Ride the Wave Before It Breaks
The Razor scooter's ascent was meteoric. Carlton's initial insight—that a simple, foldable scooter could capture the imagination of kids and adults alike—struck gold almost overnight. Distribution exploded through major retailers, and the product became a cultural touchstone. But this very success planted the seeds of its own crisis. The market flooded with knockoffs, margins evaporated, and Razor's core business began to feel the squeeze. The company that had defined a category now struggled to defend it.
Pivot or Perish
Facing a collapsing core market, Carlton made a counterintuitive move: he expanded Razor's identity from "scooter company" to "mobility company." This wasn't just a rebrand—it was a fundamental shift in how the business operated. Razor began developing electric scooters, hoverboards, and other battery-powered rideables, leveraging their manufacturing expertise and distribution channels to enter adjacent markets. The pivot wasn't about abandoning the past; it was about using the brand equity built on the original scooter to launch products that spoke to an evolved customer need.
Authenticity Over Hype
Perhaps the most telling moment in Carlton's journey came when he stopped chasing trends and started building for longevity. The reinvention phase wasn't glamorous—it involved restructuring supply chains, rethinking product development cycles, and rebuilding retailer relationships. But it created a more resilient business model, one that could withstand the inevitable cycles of toy crazes. Razor's current success isn't built on a single viral hit; it's built on systematic category expansion and operational maturity.
The episode closes with Carlton's hard-won perspective: brands that treat every trend as an opportunity to deepen their story, rather than just cash in on a fad, are the ones that survive the inevitable downturns.
Key Takeaways
- 1Turn failures into flagship products: Carlton Calvin's scooter originated from a rejected foam experiment, proving that your biggest setback might contain your next breakthrough.

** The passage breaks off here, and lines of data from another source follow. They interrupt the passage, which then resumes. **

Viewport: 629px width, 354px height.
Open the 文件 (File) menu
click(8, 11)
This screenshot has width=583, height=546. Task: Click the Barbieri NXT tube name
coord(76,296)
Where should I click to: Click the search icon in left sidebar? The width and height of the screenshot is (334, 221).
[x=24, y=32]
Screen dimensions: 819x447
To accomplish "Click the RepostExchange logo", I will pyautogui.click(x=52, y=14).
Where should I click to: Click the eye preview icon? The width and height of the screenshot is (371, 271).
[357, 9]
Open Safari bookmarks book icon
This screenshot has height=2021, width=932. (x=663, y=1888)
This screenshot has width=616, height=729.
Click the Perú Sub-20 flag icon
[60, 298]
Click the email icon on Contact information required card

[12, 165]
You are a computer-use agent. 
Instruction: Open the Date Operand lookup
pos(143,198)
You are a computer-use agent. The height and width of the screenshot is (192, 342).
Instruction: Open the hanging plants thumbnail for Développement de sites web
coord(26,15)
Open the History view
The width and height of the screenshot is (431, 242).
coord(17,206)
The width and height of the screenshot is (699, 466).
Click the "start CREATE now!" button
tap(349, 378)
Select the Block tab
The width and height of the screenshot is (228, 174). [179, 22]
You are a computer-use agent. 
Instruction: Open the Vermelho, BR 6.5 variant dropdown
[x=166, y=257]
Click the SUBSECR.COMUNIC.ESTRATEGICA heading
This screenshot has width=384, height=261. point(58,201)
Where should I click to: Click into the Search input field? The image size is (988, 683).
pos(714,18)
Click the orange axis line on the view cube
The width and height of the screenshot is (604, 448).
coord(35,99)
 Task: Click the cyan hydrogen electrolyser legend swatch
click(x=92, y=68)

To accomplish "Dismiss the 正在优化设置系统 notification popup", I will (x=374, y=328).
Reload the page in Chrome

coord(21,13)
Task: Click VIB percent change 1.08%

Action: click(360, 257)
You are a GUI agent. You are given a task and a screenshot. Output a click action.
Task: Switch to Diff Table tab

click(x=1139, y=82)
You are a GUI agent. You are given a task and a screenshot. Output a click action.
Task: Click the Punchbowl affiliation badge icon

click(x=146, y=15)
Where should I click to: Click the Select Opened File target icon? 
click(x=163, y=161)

- 2Ride trends but build foundations: Exploiting viral demand builds cash flow, but operational maturity ensures survival when the craze inevitably fades.
- 3Expand the category, not just the product line: Razor survived by evolving from "scooter company" to "mobility company"—a mindset shift that opened multiple revenue streams.
- 4Authenticity outlasts hype: Brands built on genuine utility and consistent quality endure beyond trend cycles; those built on hype alone collapse when attention shifts.